Dos lobos atravesaron la puerta abierta de la torre y retozaron lado a lado hacia los prados lozanos. Su forma de correr reflejaba un intenso sentimiento de libertad y placer.

—Creí que se iban a poner a limpiar la torre —dijo Ce'Nedra.

—Esto es más importante, Ce'Nedra. Mucho más importante.

Llegaron a la cabaña poco antes de la puesta de sol. Durnik seguía ocupado en el campo y Polgara canturreaba en la cocina. Ce'Nedra entró en la casa y Garion salió al encuentro de Durnik con el lobo.

La cena de aquella noche consistió en un ganso asado con su correspondiente guarnición: salsa, relleno, tres tipos de verdura y pan fresco, todavía caliente y untado con abundante mantequilla.

—¿De dónde has sacado el ganso, Pol? —preguntó Durnik a su mujer.

—Hice trampa —admitió ella con calma.

—¡Pol!

—Te lo explicaré otro día, cariño. Ahora comamos antes de que se enfríe.

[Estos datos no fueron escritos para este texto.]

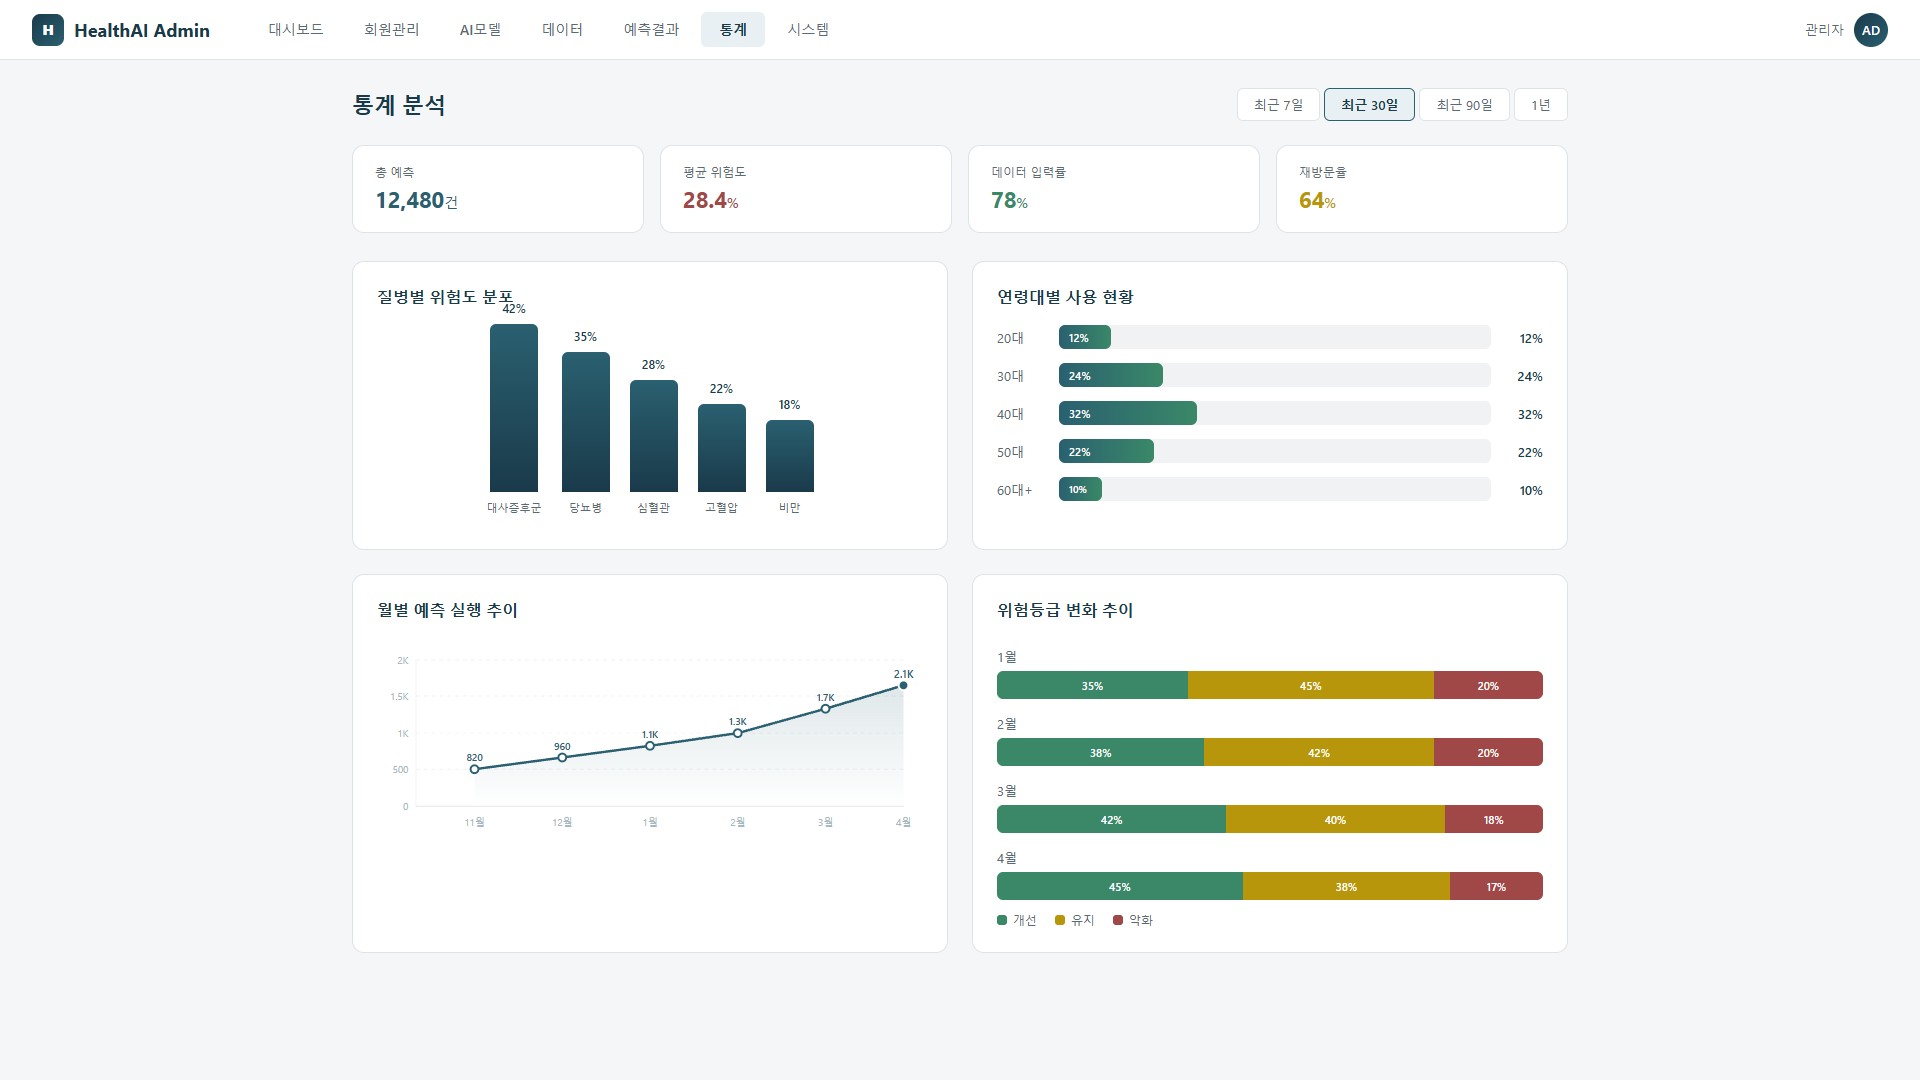Select the 대사증후군 42% bar

pos(514,408)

Después de comer, se sentaron junto al hogar. El fuego no era estrictamente necesario, y de hecho las ventanas y las puertas estaban abiertas, pero unos leños encendidos formaban parte del concepto de hogar y a veces resultaban imprescindibles, aunque no lo fueran desde un punto de vista material.

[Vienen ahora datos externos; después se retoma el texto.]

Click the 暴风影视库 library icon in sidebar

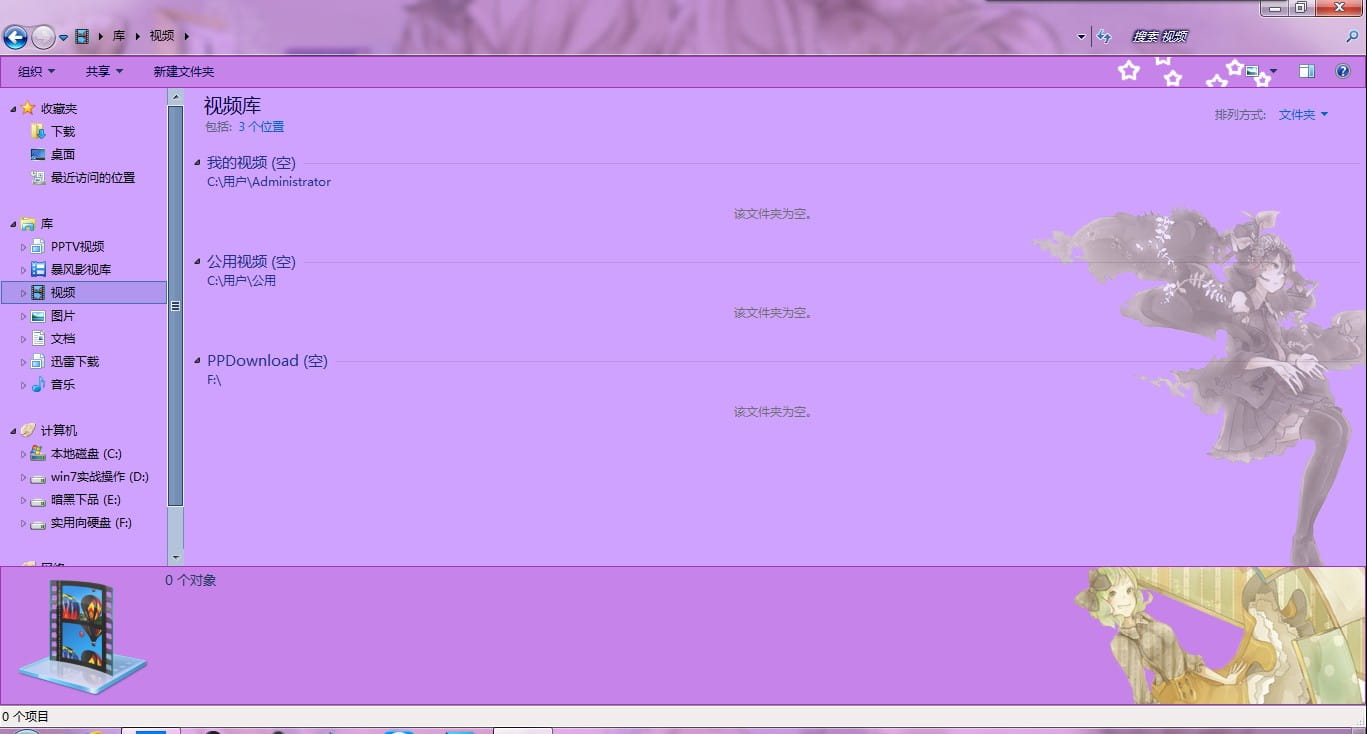tap(38, 270)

Polgara tenía a Geran sobre su regazo y apretaba su mejilla contra los rizos dorados del niño con expresión de satisfacción.

—Sólo estoy practicando —le dijo a Ce'Nedra en voz baja.

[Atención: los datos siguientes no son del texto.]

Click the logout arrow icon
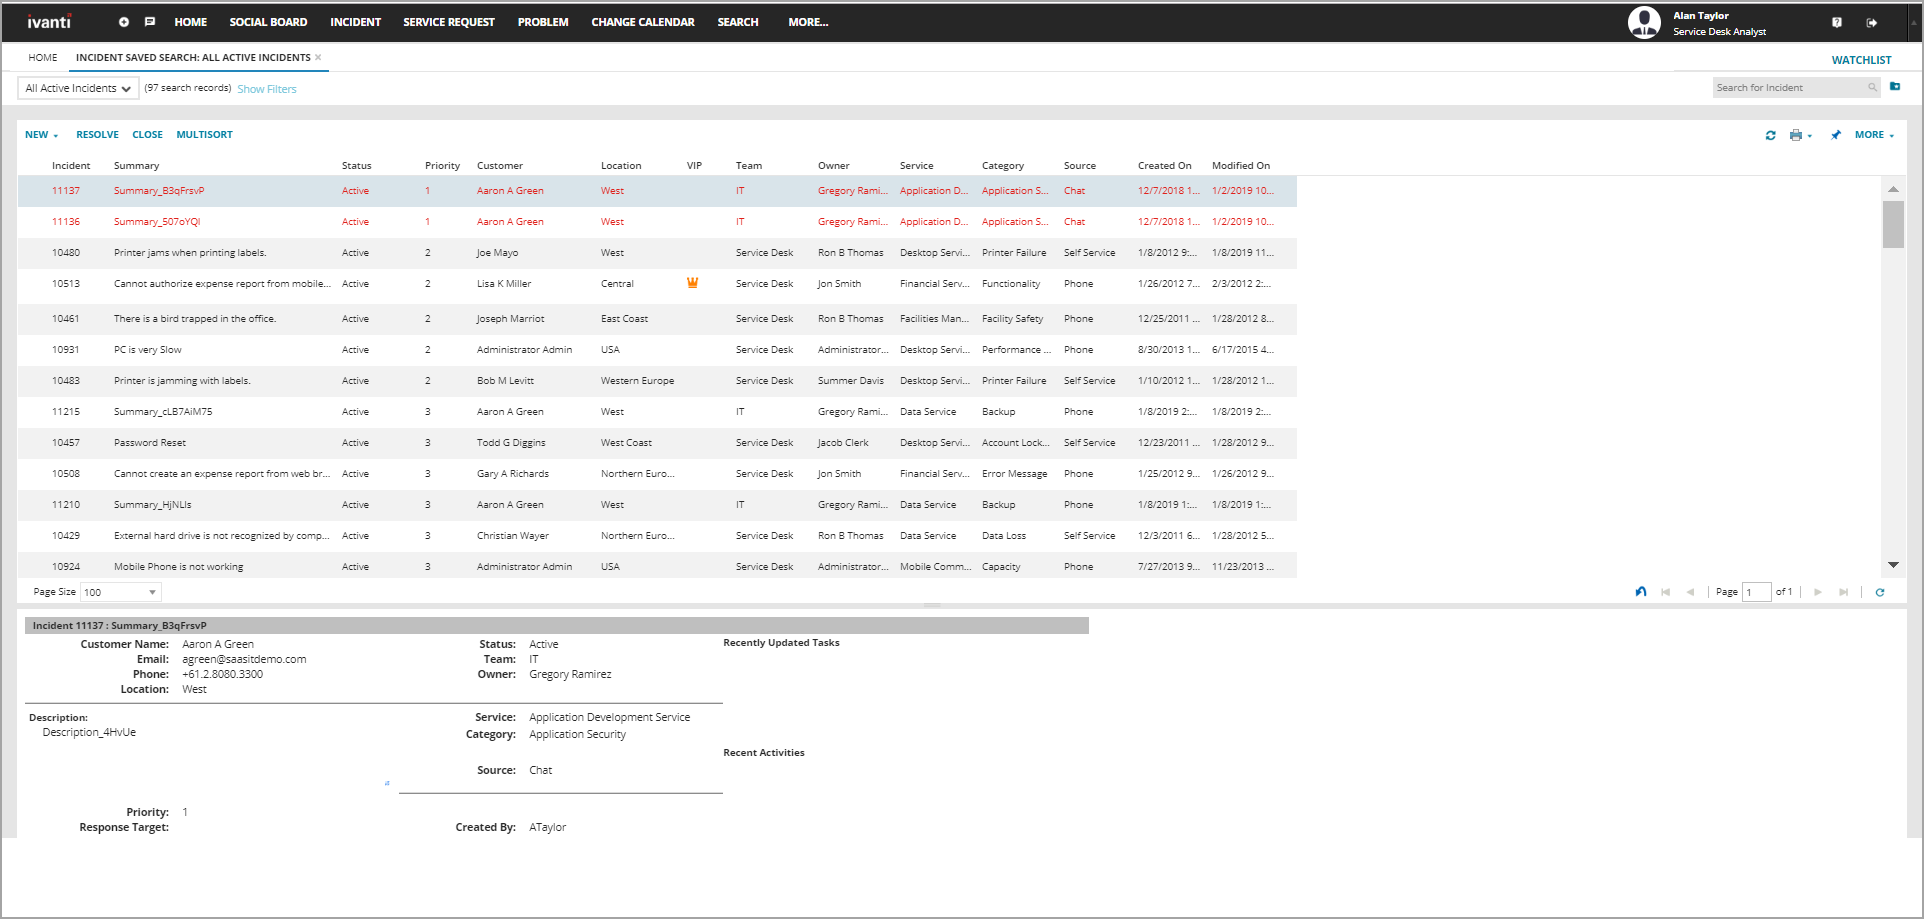1924x919 pixels. click(x=1872, y=22)
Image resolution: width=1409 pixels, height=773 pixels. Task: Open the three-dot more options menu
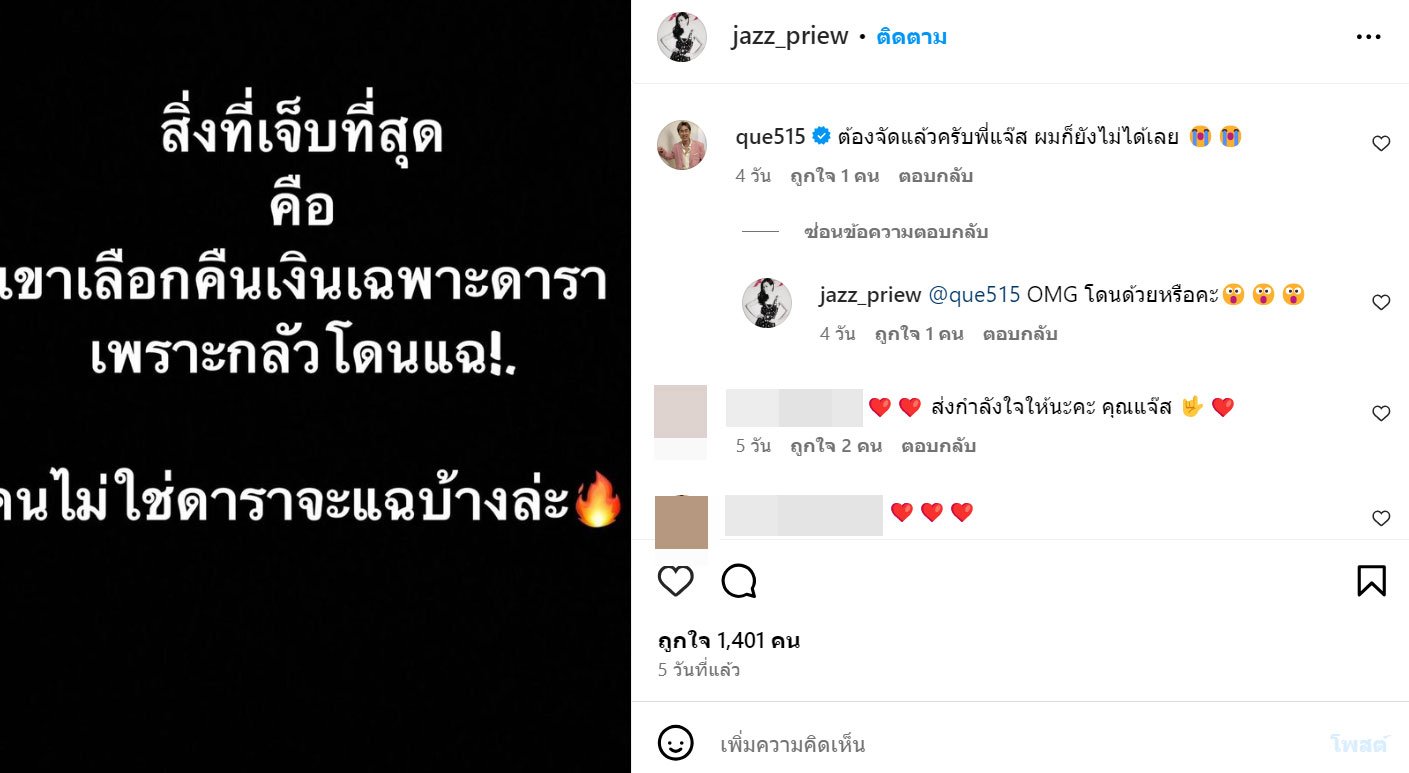pos(1368,37)
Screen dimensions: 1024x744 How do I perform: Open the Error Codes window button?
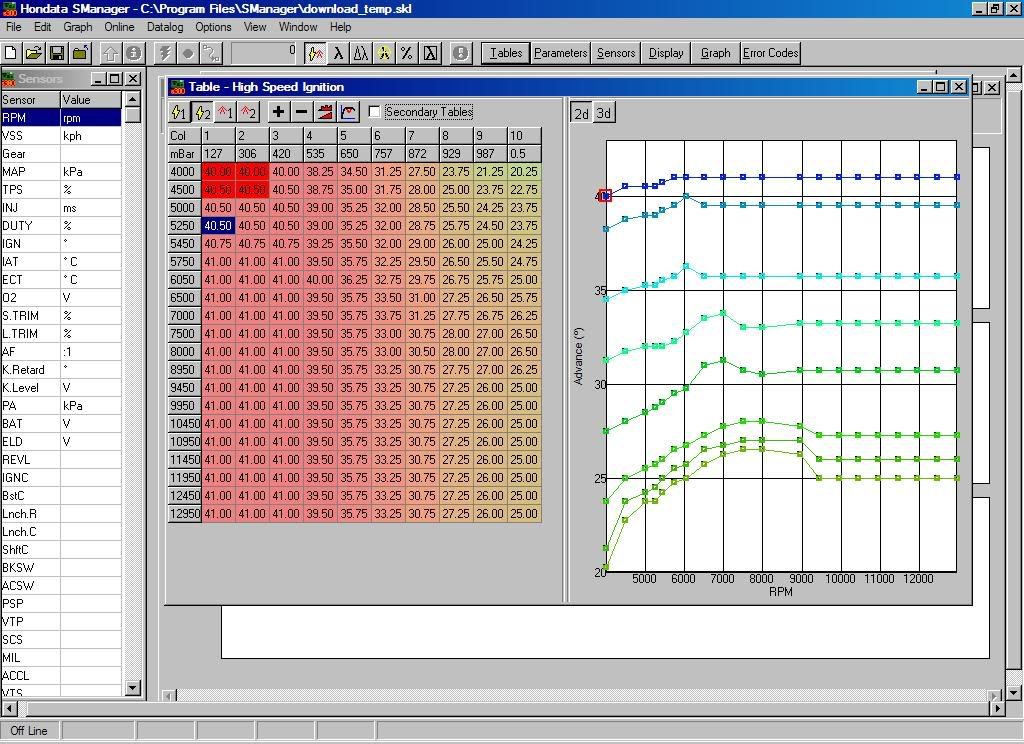point(770,53)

—Nunca perderás la práctica, tía Pol —dijo la reina de Riva—. Has criado a cientos de niños.

—Tampoco han sido tantos, cariño. De todos modos, no viene mal tener uno siempre a mano.

El lobo estaba dormido frente al fuego, pero emitía pequeños gemidos y sus patas se crispaban.

—Está soñando —sonrió Durnik.

—No me sorprende —dijo Garion—, se ha pasado todo el camino desde la torre del abuelo persiguiendo conejos. Sin embargo, no consiguió cazar ni uno. Supongo que no se habrá esforzado demasiado.

—Hablando de sueños —dijo tía Pol mientras se ponía de pie—. Vosotros dos, vuestro hijo y vuestro cachorro querréis salir temprano por la mañana. ¿Por qué no nos vamos todos a dormir?

Se levantaron al amanecer, y después de un copioso desayuno, Garion y Durnik ensillaron los caballos.

La despedida fue breve. Los cuatro sabían que volverían a verse pronto y no se demoraron en saludos. Tras unas pocas palabras, algunos besos y un firme apretón de manos entre Durnik y Garion, la familia del rey de Riva se alejó colina arriba.

A mitad de camino, Ce'Nedra se giró y gritó:

—Tía Pol, te quiero.

—Lo sé, cariño —le respondió la hechicera—. Yo también a ti.

Y luego Garion los condujo de regreso a casa.

Epílogo

Estaban a mediados de otoño. El Consejo alorn se había celebrado en Riva a finales del verano y había resultado animado, incluso bullicioso. Habían asistido muchas personas que no solían estar presentes. Los monarcas ajenos a Alorn, con sus respectivas reinas, prácticamente habían superado a los monarcas alorns. Damas procedentes de todo el oeste habían prodigado efusivas felicitaciones a Polgara y a Ce'Nedra, mientras Geran atraía a los niños presentes con su simpatía y porque el pequeño príncipe había descubierto una ruta olvidada a la despensa de los pasteles con todos sus tesoros. En honor a la verdad, el consejo de aquel año trató muy pocos asuntos de Estado. Luego, como de costumbre, una serie de tormentas de verano anunciaron el fin de las reuniones y la necesidad de que los visitantes comenzaran a pensar con seriedad en regresar a sus respectivas casas. Aquélla era la gran ventaja de realizar el Consejo en Riva. Aunque los invitados quisieran prolongar su estancia, la implacable marcha de las estaciones los convencía de que debían irse.